Charting OAuth server performance
OAuth performance chart intervals
The interval between two consecutive points in an OAuth performance chart depends on the time period selected for the chart.
Time | Interval |
---|---|
Last hour | 30 seconds |
Last 3 hours | 1 minute (60 seconds) |
Last 12 hours | 6 minutes (360 seconds) |
Last day | 12 minutes (720 seconds) |
Last week | 1 hour (3600 seconds) |
Last 30 days | 4 hours (14400 seconds) |
Last 3 months | 12 hours (43200 seconds) |
Last 6 months | 1 day (86400 seconds) |
Charting OAuth opaque token usage
Opaque access token status
The OAuth access token report displays a status for each opaque access token. This table defines each status.
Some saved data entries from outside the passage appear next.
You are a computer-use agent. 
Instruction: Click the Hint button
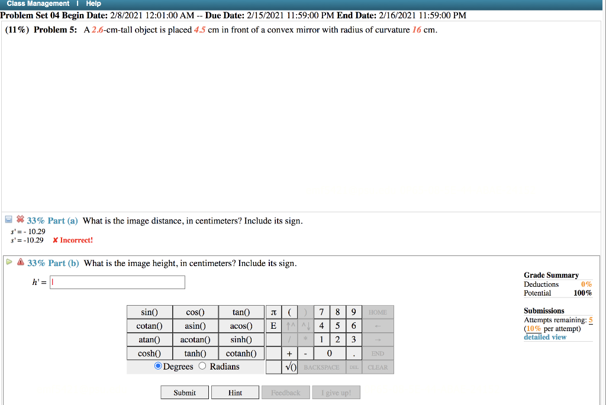point(235,392)
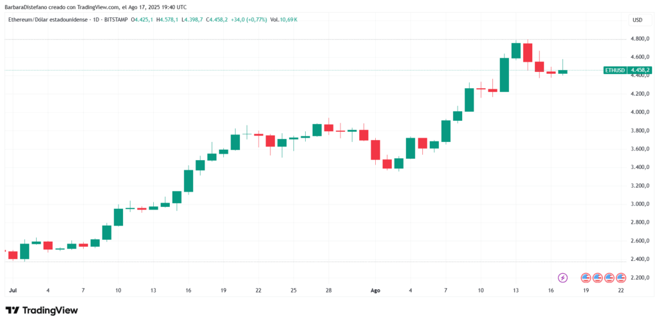
Task: Click the second US flag economic event icon
Action: pyautogui.click(x=598, y=278)
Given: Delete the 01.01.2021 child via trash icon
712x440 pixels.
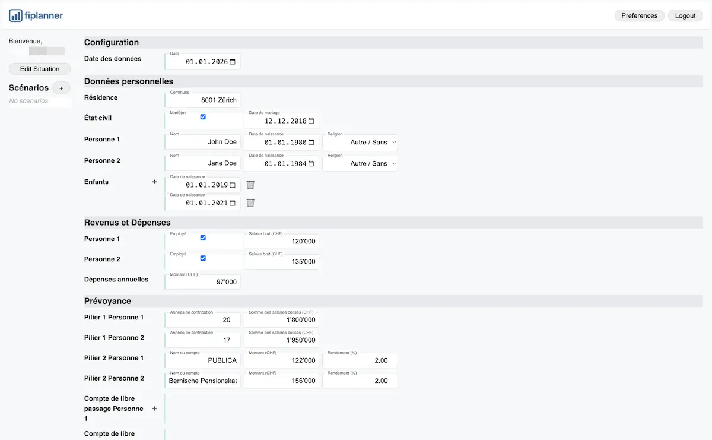Looking at the screenshot, I should pos(250,202).
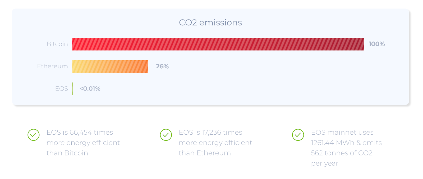Image resolution: width=423 pixels, height=179 pixels.
Task: Click the green checkmark beside EOS mainnet usage
Action: [298, 135]
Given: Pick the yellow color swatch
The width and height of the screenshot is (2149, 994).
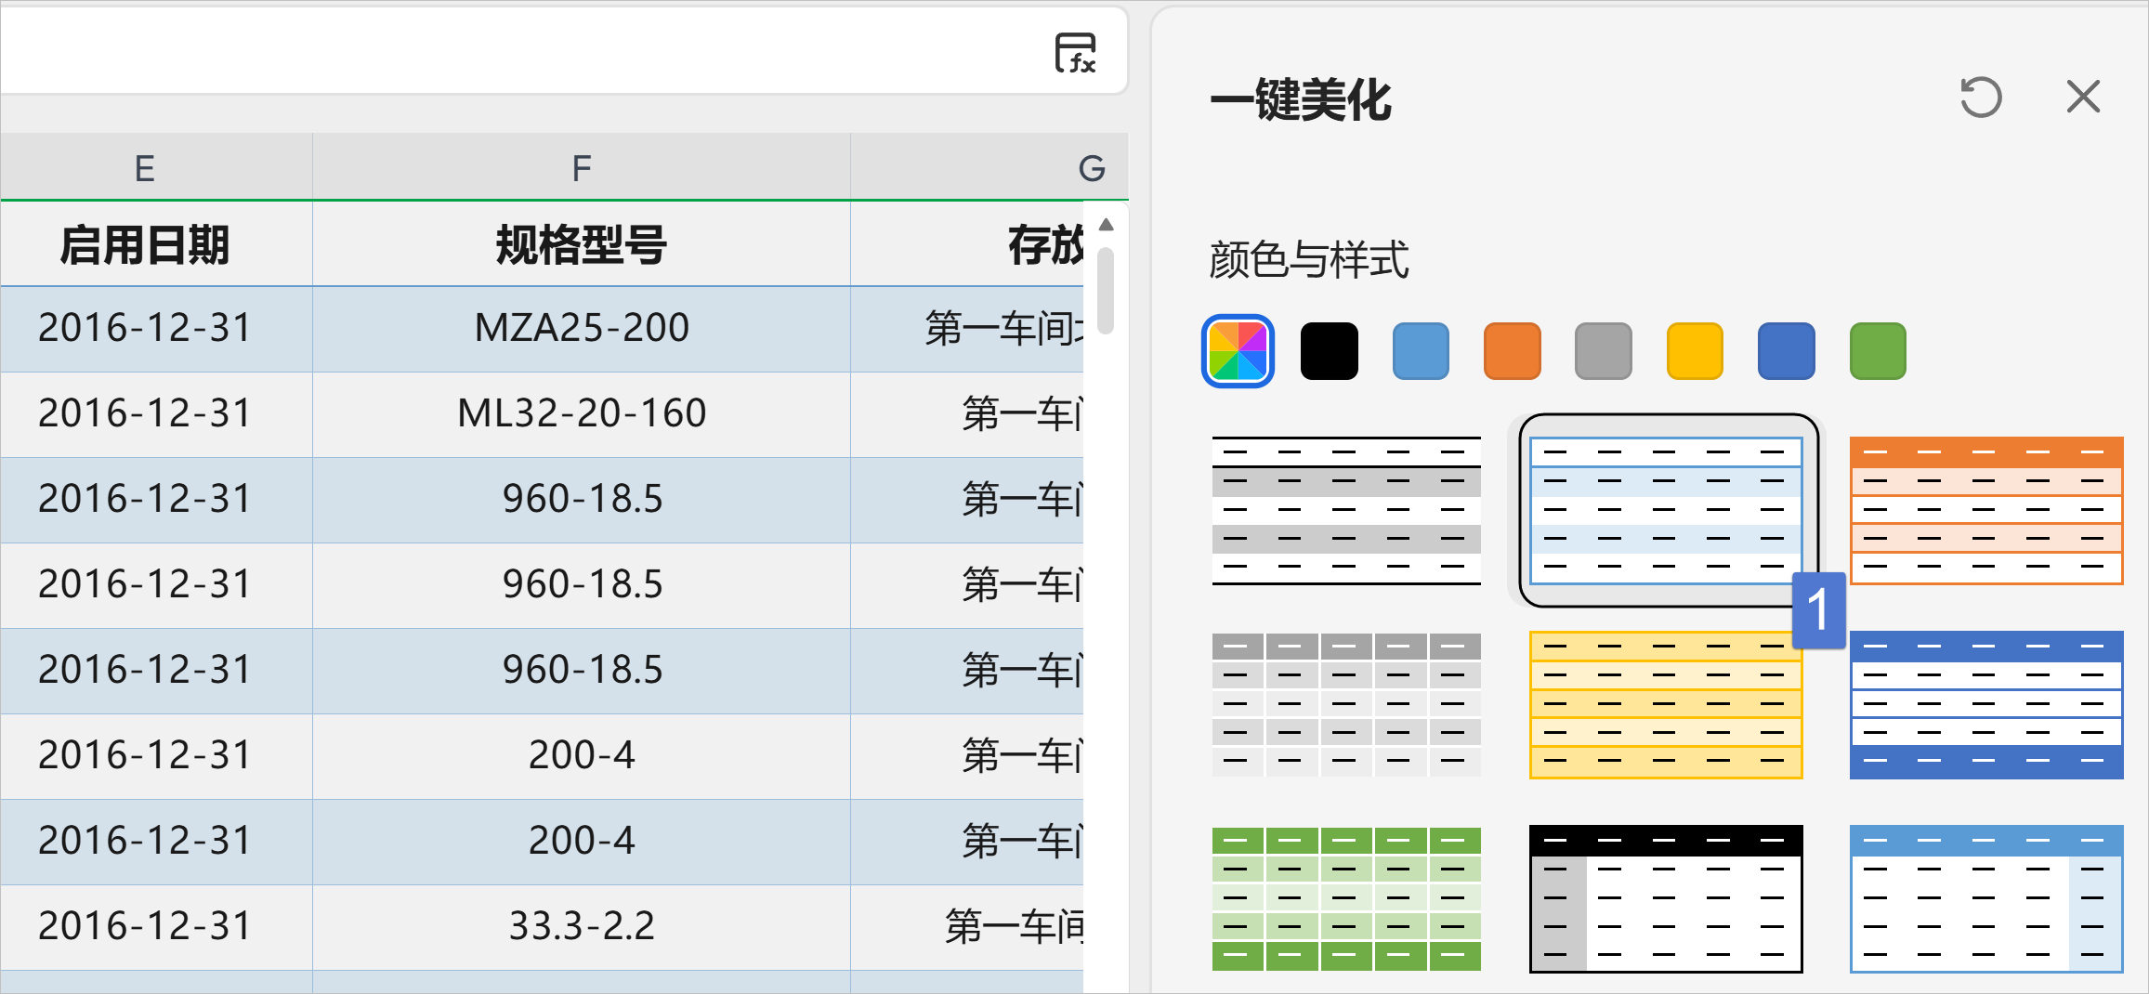Looking at the screenshot, I should click(x=1695, y=351).
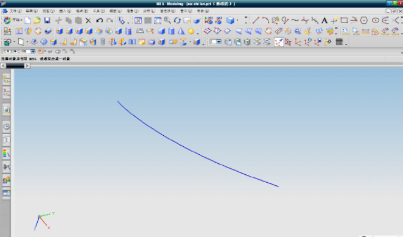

Access Token Status | Description |
---|---|
ACTIVE | A token status is active when the token is granted and remains active until an event occurs that changes the status. |
EXPIRED | Token status changes to expired only when a validation request is attempted on a token that has passed its expiration date. |
REVOKED | Token status changes to revoked when a client or an administrator revokes that access token. |
OAuth authorization server troubleshooting tips
You might run into problems with an OAuth authorization server on the BIG-IP® system in some instances. Follow these tips to try to resolve any issues you might encounter.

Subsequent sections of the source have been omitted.